* [Extrait du document]:
^^^^
Turcs, Kurdes, Étasuniens et l’énigme de Kobané

Photo : Femmes en armes à Kobané

Portez une attention particulière aux femmes de Kobané, où les Kurdes syriens combattent avec la force du désespoir l’EIIS/EIIL/Da’ech. Elles luttent également contre les plans perfides des USA, de la Turquie et du gouvernement du Kurdistan irakien. Qui l’emportera ?

Commençons par parler du Rojava, qui correspond aux trois provinces en majorité kurdes du nord de la Syrie. Le plein sens de l’existence du Rojava est rapporté dans un éditorial [1] écrit (en turc) par le militant incarcéré Kenan Kirkaya. Il soutient que le Rojava propose un modèle révolutionnaire qui remet en cause l’hégémonie du système capitaliste d’État-nation, ce qui dépasse de loin sa signification régionale pour les Kurdes, pour les Syriens ou pour le Kurdistan.

 

Aïn al-Arab ou Kobané est une ville dans le nord de la Syrie, actuellement le Kurdistan syrien, située à la frontière turque
Aïn al-Arab ou Kobané est une ville dans le nord de la Syrie, actuellement le Kurdistan syrien, située à la frontière turque

 

 

Kobané, une région agricole, est à l’épicentre de cette expérimentation non violente de la démocratie, rendue possible en vertu d’une entente entre Damas et le Rojava (vous n’appelez pas à un changement de régime, nous vous laissons tranquilles). Dans l’article indiqué en note [2] (en persan), par exemple, il est précisé que même si la survie d’un seul aspect du véritable socialisme y était assurée, des millions de mécontents convergeraient vers Kobané.
^^^^
* [Lignes de données]:

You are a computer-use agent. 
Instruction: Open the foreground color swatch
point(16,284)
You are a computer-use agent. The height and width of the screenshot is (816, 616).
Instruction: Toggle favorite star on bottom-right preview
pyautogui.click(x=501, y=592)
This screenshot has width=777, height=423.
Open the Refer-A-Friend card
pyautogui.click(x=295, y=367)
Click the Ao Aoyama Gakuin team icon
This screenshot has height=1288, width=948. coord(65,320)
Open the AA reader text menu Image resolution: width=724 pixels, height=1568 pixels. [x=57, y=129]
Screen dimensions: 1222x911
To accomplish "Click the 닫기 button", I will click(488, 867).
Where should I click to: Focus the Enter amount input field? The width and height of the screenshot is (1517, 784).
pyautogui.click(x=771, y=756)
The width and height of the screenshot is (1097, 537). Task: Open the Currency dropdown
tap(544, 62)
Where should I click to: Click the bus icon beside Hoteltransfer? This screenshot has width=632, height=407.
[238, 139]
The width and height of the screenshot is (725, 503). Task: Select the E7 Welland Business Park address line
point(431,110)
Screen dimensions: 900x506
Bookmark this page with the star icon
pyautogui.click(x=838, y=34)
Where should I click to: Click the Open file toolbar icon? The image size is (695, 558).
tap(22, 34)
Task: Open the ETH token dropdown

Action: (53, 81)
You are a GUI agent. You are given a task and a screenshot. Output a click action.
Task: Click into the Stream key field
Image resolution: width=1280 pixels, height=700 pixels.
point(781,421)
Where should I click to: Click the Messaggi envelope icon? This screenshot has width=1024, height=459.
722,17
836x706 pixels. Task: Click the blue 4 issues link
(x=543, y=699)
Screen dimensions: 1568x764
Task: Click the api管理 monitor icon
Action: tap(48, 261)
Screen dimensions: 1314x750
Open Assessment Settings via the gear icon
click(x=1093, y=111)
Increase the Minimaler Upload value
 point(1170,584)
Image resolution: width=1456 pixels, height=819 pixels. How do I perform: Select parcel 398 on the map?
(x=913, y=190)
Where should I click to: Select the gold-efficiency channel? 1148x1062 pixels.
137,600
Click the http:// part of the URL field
^^^^
* [Énoncé du problème]: Poursuivez l'article sur Kobané et le Rojava en reprenant juste après sa dernière phrase.

* [Résultat obtenu]:
Au Rojava, les décisions sont prises par des assemblées populaires multiculturelles et multiconfessionnelles. Les trois principaux dirigeants de chaque municipalité se composent d’un Kurde, d’un Arabe et d’un Assyrien ou d’un Arménien chrétien, l’un d’eux devant être une femme. Les minorités non kurdes ont leurs propres institutions et peuvent s’exprimer dans leurs propres langues.

Parmi une myriade de conseils formés de femmes et de jeunes se distingue une armée féministe, qui fait de plus en plus parler d’elle : la milice YJA Star (Union des femmes libres), l’étoile (Star) faisant référence à l’ancienne déesse mésopotamienne Ichtar).

La charge symbolique est on ne peut plus manifeste. L’armée d’Ichtar (Mésopotamie) combat l’armée de l’EIIS (dont l’acronyme anglais ISIS [3] correspond au nom d’une déesse égyptienne), qui s’est métamorphosé en califat intolérant. En ce début du XXIe siècle, les barricades derrière lesquelles se postent les femmes de Kobané sont à la ligne de front de la lutte contre le fascisme.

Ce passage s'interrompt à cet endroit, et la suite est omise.